>>>>>
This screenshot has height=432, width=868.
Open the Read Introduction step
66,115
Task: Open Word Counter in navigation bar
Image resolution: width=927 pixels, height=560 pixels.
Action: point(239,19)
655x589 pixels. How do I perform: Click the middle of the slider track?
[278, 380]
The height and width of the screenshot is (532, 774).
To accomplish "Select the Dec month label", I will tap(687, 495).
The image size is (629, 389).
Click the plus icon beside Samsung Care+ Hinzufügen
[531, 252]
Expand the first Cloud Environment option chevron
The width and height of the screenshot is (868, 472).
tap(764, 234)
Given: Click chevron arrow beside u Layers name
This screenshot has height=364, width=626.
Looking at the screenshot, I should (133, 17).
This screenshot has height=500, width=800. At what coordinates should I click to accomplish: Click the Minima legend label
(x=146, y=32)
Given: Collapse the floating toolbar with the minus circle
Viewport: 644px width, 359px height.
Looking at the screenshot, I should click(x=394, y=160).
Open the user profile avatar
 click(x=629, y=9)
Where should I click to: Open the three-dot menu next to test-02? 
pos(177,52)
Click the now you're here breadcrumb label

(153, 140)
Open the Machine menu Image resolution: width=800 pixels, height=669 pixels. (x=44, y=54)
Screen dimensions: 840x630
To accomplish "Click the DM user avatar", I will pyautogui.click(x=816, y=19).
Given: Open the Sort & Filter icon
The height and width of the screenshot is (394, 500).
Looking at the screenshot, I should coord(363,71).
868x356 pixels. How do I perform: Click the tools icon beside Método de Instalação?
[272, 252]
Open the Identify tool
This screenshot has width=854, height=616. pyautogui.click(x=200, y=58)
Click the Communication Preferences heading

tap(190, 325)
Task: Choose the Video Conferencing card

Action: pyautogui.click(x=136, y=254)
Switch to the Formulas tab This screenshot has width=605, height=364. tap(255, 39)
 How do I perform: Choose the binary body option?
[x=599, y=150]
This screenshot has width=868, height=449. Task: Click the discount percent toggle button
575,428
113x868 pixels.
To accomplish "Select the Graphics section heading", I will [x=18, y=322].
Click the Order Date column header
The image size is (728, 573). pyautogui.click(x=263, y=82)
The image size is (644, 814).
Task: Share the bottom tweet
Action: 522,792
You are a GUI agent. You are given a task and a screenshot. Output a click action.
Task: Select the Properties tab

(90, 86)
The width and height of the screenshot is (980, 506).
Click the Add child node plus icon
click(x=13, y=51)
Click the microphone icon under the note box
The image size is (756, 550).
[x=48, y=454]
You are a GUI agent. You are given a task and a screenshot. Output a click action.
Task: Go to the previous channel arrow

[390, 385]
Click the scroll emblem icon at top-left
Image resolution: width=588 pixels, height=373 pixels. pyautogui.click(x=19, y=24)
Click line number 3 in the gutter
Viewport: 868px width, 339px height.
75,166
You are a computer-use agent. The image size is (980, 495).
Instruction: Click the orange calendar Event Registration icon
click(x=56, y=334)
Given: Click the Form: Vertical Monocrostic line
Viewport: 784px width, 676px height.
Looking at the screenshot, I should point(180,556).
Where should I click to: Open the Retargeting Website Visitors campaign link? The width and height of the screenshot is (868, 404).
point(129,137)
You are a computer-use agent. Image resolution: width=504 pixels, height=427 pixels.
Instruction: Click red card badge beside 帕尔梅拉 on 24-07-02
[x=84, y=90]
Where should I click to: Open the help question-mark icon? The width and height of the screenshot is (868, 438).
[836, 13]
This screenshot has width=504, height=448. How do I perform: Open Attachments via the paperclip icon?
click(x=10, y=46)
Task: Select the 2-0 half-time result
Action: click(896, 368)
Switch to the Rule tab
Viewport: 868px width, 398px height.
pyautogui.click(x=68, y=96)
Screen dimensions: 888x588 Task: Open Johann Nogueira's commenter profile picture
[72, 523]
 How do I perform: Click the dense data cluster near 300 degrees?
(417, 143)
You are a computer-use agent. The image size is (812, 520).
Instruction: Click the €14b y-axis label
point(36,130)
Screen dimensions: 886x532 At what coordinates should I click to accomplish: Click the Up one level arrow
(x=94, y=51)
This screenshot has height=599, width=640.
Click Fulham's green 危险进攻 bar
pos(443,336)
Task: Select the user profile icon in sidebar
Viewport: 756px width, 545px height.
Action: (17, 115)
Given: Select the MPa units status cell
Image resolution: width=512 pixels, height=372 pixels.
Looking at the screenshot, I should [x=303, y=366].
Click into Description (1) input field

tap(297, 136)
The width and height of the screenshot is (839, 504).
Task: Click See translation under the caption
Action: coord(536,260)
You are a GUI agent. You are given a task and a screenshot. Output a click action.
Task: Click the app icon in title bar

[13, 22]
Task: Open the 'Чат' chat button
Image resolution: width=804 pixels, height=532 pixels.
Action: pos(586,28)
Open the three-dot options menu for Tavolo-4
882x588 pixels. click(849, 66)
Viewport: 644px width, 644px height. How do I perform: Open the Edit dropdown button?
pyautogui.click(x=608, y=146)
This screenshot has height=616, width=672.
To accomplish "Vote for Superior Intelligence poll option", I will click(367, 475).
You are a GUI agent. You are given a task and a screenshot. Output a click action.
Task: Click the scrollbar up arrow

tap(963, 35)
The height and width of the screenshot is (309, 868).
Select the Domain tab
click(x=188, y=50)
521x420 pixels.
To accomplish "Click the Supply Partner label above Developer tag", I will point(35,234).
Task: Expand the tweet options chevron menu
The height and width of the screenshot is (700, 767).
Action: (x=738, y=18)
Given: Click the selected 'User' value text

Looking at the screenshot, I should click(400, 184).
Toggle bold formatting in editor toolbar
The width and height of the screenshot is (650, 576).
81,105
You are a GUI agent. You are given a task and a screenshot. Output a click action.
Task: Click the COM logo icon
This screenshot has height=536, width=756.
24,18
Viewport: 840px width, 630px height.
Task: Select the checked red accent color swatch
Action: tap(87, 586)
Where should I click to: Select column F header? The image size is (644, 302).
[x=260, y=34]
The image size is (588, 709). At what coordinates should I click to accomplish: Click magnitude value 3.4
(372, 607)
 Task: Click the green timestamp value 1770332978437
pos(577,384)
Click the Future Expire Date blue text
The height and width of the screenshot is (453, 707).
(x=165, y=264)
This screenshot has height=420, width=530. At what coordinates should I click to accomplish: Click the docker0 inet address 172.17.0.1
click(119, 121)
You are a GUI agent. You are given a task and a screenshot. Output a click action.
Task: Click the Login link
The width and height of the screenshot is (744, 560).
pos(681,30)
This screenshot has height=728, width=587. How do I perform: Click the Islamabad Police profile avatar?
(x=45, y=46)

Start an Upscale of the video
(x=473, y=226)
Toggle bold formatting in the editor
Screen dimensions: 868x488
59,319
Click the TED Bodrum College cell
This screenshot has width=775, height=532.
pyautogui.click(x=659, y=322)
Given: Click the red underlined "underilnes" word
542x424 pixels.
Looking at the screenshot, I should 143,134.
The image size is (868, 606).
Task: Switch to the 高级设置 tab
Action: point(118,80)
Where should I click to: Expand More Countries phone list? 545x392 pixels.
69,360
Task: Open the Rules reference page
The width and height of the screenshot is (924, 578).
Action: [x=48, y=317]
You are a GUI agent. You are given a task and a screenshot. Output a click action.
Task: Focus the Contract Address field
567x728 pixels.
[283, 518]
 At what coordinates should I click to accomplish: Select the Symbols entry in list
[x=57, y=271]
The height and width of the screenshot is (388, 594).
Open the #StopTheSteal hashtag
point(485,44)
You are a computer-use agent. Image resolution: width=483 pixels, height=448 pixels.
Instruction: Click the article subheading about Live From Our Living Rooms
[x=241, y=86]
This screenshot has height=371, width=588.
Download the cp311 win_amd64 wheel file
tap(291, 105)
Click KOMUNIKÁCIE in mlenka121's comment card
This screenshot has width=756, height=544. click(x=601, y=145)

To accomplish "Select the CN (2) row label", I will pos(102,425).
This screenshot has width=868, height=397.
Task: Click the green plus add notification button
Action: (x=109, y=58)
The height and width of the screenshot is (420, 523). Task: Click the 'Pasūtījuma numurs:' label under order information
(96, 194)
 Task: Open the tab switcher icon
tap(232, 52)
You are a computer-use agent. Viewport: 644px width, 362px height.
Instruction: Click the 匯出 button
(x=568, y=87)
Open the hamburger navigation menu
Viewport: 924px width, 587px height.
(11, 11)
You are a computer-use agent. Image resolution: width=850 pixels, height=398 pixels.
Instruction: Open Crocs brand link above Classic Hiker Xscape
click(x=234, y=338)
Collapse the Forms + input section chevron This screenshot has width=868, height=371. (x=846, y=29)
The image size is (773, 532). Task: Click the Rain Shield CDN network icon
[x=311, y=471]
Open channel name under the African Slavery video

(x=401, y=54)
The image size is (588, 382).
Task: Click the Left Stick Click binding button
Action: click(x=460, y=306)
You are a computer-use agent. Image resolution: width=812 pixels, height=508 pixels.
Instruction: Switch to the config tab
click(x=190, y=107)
<<<<<
Wherever "computer" appears in a line of the entries, copy that line.

THE COMPLETED TASK:
You are a computer-use agent. The image size is (980, 495).
You are a computer-use agent. Image resolution: width=504 pixels, height=427 pixels.
You are a computer-use agent. The image size is (812, 520).
You are a computer-use agent. Image resolution: width=483 pixels, height=448 pixels.
You are a computer-use agent. Viewport: 644px width, 362px height.
You are a computer-use agent. Image resolution: width=850 pixels, height=398 pixels.
You are a computer-use agent. Image resolution: width=812 pixels, height=508 pixels.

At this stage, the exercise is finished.